February 7, 2012 @ 5:09 pm CET
Yes, indeed, all operating systems tend to describe format in very coarse ways (usually file extensions associated with applications), as do many open source applications, but I still don’t quite understand what this has to do with what I was saying originally. The file identification tools I am talking about (file, Tika) work at the ‘common name’ and MIME type levels respectively, but both have expressed some interest in more fine-grained identification.

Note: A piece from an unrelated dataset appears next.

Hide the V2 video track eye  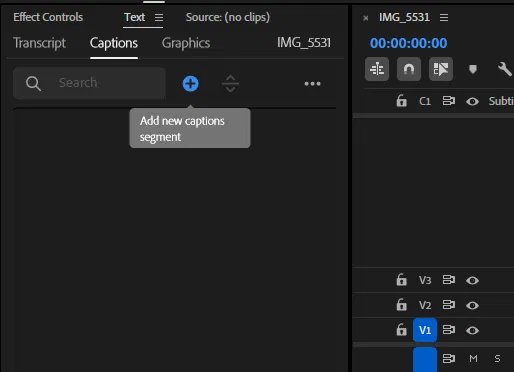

My main drive here is to understand what features we really need in identification, and whether it is possible to have signature files that can be easily shared across the different tools. If BOF RegEx are sufficient, then we can generate signature files for all these tools from a single data source, and whoever needs to use the signatures can do so easily without having to switch tools or platforms. As you say, different tools suite different contexts, so I’d like to be able to get the same results across different contexts. If this approach works, PRONOM will have more users, and the more users we have, the more help we will have in growing the signature data to cover more formats.
In other words, this isn’t primarily about which contexts the DROID/PRONOM tools do and don’t fit into, but about sharing signature information and getting that valuable data embedded into tools that are more widely used and supported. However, it is true that if DROID was easy to deploy on Hadoop, then this would not be so pressing. Attempting to do so revealed a number of issues, e.g. usual DROID usage requiring a File while Hadoop only provides an InputStream, but they all boil down to DROID being optimised for desktop usage and Tika being optimised for batch execution (and indeed Map-Reduce tasks).
February 7, 2012 @ 3:07 pm CET
I don’t think it’s the OS tools being referred to here. It’s the end user applications which open, for example, any kind of Word file when the OS only identifies it as a Word file. In other words, OS level file identification is normally too course grained.
Interesting you are re-using OS identification algorithms and extending their signatures to give PUID-equivalent matching. Is there a particular reason or set of reasons driving you to doing this work? I completely get that DROID/PRONOM aren’t suitable for all contexts or workflows, but I am interested in understanding the contexts where they don’t fit and why.